How consumers can be involved in Laboratory-based research

In this kind of research, researchers are working with cells or laboratory animals like mice or rats (sometimes called the ‘mouse model’) rather than patients. Your involvement is therefore likely to be relatively simple. Ask them how their research will eventually impact on real patients. Make sure they have a plan for having consumers involved if they are awarded funding. Finally, make sure the ‘lay summary’ of their research is clear and easy to understand. Your role in a project that doesn’t involve humans will probably be less active.

How consumers can be involved in Clinical research, including clinical trials

Contributing as a consumer representative to this kind of research is likely to be similar to that for laboratory-based research, but because the researchers are working with cancer patients, there are additional questions to think about.

You should make sure that their plans take the patients’ needs and problems into account, and are sensitive to the issues that surround a cancer diagnosis and the experience of cancer treatment. For clinical trials, your work may range from reviewing and commenting on the criteria about who can participate, to reviewing questionnaires or other information to be given, the way information is given and recruitment of and support for trial participants. In this role, it will help if you can imagine what it would be like if you were a participant in clinical research – what sort of information would you be looking for, how will it work in practical terms, what support might you need? Your perspective here can be really useful to make a trial or study a better experience for cancer patients and their families.

Some researchers will give you plenty of time to consider their research proposal and the documents to be submitted with their grant application. Unfortunately, however, many will only give you a short time in their rush to submit their application by the deadline. If this is the case, try to make the time to understand what the project will be and to make sure that at least the consumer summary is in language which is easy for non-medical people to understand and provides a fair representation of what the researcher is trying to do. If funding is awarded, you should expect to continue as the consumer representative for that project.

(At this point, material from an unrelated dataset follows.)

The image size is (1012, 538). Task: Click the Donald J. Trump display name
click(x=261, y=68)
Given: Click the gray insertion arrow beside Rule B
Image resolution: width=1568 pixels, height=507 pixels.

Sitting on a grant application review committee

Some research funding organisations have consumers on committees that determine which applications should be funded. They should give you all the information you need to do your job – if not, ask. They will usually have their own set of assessment criteria; your job will be to consider each application against those criteria. You should not add other information to your consideration beyond that provided in the application. That would be unfair to that applicant and to other applicants who have not benefited from additional information beyond the application form. You should also try to take personal views out of your consideration. Be as objective as you can and try to provide an independent, objective perspective.

Helping a research team on their “in-house” consumer advisory panel (CAP)

If you are invited to join an advisory panel or research team at a research institute, you might do things such as:

  • working with practitioners and scientists to identify research priorities;
  • providing the consumer perspective on research funding applications or applications for permission to conduct a study that researchers must make to an ethics committee;
  • reviewing draft information sheets and questionnaires to make sure they are easy to understand. In this role, you should be invited to attend regular update presentations on the institute’s research and contribute feedback from an objective viewpoint.

Other committee work

You might be asked to sit on other kinds of committees, for example, a committee that is reviewing treatment guidelines or examining ways services are delivered. Again, your job is to take as broad and objective a view as possible and consider the issues from the perspective of consumers – what issues will patients likely be facing, are they being addressed, what improvements could be made in the way treatment is provided?